Excerpt provided:
[PATCH 3/7] sched/deadline: Keep new DL task within root domain's boundary

From: Mathieu Poirier
Date: Wed Aug 16 2017 - 17:21:03 EST


When considering to move a task to the DL policy we need to make sure
the CPUs it is allowed to run on matches the CPUs of the root domains of
the runqueue it is currently assigned to. Otherwise the task will be
allowed to roam on CPUs outside of this root domain, something that will
skew system deadline statistics and potentially lead to over selling DL
bandwidth.

For example say we have a 4 core system split in 2 cpuset: set1 has CPU 0
and 1 while set2 has CPU 2 and 3. This results in 3 cpuset - the default
set that has all 4 CPUs along with set1 and set2 as just depicted. We also
have task A that hasn't been assigned to any CPUset and as such, is part of
the default CPUset.

At the time we want to move task A to a DL policy it has been assigned to
CPU1. Since CPU1 is part of set1 the root domain will have 2 CPUs in it
and the bandwidth constraint checked against the current DL bandwidth
allotment of those 2 CPUs.

If task A is promoted to a DL policy it's 'cpus_allowed' mask is still
equal to the CPUs in the default CPUset, making it possible for the
scheduler to move it to CPU2 and CPU3, which could also be running DL tasks
of their own.

Tasks to perform:
**1)** Reproduce verbatim the passage of the deadline scheduler patch that opens with the words containing "When considering to" and closes with "the default CPUset.".
**2)** Extend the deadline scheduler patch, picking up right after its final sentence.

Raw records:

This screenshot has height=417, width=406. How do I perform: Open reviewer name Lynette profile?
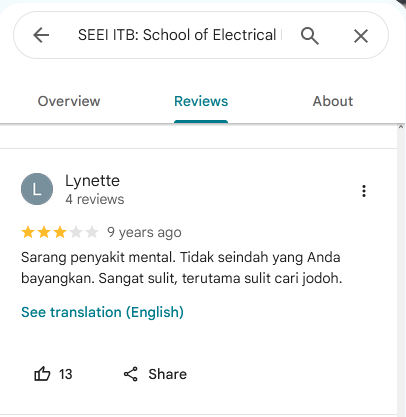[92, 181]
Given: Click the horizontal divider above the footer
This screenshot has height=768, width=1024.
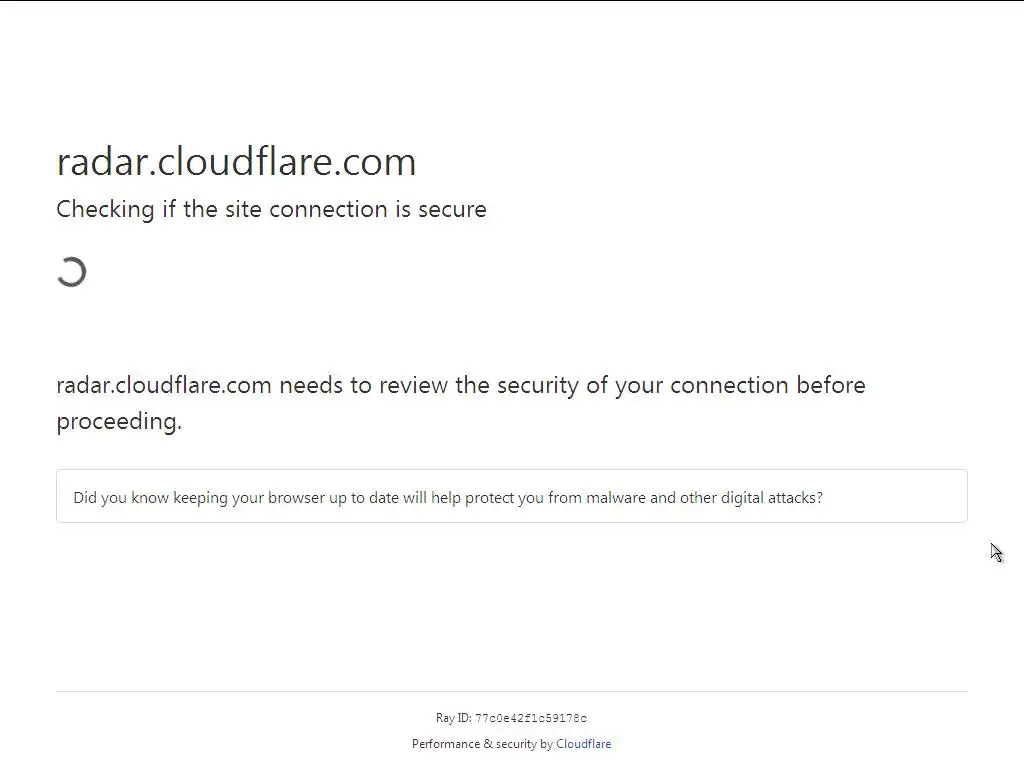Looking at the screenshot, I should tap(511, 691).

Answer set:
**1)**
When considering to move a task to the DL policy we need to make sure
the CPUs it is allowed to run on matches the CPUs of the root domains of
the runqueue it is currently assigned to. Otherwise the task will be
allowed to roam on CPUs outside of this root domain, something that will
skew system deadline statistics and potentially lead to over selling DL
bandwidth.

For example say we have a 4 core system split in 2 cpuset: set1 has CPU 0
and 1 while set2 has CPU 2 and 3. This results in 3 cpuset - the default
set that has all 4 CPUs along with set1 and set2 as just depicted. We also
have task A that hasn't been assigned to any CPUset and as such, is part of
the default CPUset.

**2)**
This patch makes sure that a task's cpus_allowed mask matches the CPUs
in the root domain associated to the runqueue it has been assigned to.

Signed-off-by: Mathieu Poirier <mathieu.poirier@xxxxxxxxxx>
---
kernel/sched/deadline.c | 16 +++++++++++++++-
1 file changed, 15 insertions(+), 1 deletion(-)

diff --git a/kernel/sched/deadline.c b/kernel/sched/deadline.c
index ba64a5b8f40b..2c0405d74367 100644
--- a/kernel/sched/deadline.c
+++ b/kernel/sched/deadline.c
@@ -2474,6 +2474,7 @@ int sched_dl_overflow(struct task_struct *p, int policy,
const struct sched_attr *attr)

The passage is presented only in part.